(Pointing records for text and elements)
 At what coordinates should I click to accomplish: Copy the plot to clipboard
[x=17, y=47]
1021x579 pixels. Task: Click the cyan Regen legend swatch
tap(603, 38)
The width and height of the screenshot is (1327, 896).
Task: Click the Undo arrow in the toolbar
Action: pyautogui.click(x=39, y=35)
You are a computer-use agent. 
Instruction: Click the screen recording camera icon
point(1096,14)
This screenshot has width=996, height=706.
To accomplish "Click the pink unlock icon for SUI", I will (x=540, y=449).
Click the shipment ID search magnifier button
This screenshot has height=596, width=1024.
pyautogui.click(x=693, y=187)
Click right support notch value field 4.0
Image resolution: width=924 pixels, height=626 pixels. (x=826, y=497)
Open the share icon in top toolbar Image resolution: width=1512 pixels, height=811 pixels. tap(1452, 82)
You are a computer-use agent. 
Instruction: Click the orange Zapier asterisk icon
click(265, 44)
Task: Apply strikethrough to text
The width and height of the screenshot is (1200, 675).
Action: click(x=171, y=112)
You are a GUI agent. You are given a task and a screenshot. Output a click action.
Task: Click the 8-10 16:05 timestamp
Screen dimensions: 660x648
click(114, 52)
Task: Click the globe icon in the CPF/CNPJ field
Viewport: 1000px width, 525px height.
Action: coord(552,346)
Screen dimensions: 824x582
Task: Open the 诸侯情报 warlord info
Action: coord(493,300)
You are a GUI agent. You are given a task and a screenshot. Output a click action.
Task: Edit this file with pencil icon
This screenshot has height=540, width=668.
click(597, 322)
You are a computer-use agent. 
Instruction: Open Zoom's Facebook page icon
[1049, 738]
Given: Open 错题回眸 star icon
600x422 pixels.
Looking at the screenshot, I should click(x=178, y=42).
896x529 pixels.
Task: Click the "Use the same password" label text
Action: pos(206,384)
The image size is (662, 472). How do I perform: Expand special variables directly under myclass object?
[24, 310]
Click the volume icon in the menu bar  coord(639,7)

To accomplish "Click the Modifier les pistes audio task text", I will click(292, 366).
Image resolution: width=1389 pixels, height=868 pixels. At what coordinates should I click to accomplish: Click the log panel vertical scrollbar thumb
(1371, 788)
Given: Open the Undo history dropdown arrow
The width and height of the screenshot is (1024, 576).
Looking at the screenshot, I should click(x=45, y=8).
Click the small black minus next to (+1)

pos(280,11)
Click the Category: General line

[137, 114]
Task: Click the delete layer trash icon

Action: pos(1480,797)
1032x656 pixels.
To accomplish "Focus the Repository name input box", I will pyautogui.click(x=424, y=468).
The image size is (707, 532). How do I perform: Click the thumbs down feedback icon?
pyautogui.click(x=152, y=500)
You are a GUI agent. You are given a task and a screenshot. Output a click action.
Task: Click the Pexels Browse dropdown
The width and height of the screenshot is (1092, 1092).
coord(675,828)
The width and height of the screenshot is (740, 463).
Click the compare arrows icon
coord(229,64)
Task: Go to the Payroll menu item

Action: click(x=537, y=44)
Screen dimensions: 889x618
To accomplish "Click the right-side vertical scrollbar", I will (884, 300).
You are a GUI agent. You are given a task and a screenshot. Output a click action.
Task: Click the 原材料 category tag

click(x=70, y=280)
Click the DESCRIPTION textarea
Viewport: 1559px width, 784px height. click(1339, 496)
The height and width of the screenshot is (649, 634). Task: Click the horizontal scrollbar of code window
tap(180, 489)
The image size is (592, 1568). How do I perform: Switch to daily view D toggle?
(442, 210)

**AIM OF THE TASK**
Rewrite the lines from the one with "1021x579 pixels. Task: Click" up to and including the one with "click(265, 44)", changing "icon" to "symbol" and leaving everything else the same.

**SOLUTION TO THIS TASK**
1021x579 pixels. Task: Click the cyan Regen legend swatch
tap(603, 38)
The width and height of the screenshot is (1327, 896).
Task: Click the Undo arrow in the toolbar
Action: pyautogui.click(x=39, y=35)
You are a computer-use agent. 
Instruction: Click the screen recording camera symbol
point(1096,14)
This screenshot has width=996, height=706.
To accomplish "Click the pink unlock symbol for SUI", I will (x=540, y=449).
Click the shipment ID search magnifier button
This screenshot has height=596, width=1024.
pyautogui.click(x=693, y=187)
Click right support notch value field 4.0
Image resolution: width=924 pixels, height=626 pixels. (x=826, y=497)
Open the share symbol in top toolbar Image resolution: width=1512 pixels, height=811 pixels. tap(1452, 82)
You are a computer-use agent. 
Instruction: Click the orange Zapier asterisk symbol
click(265, 44)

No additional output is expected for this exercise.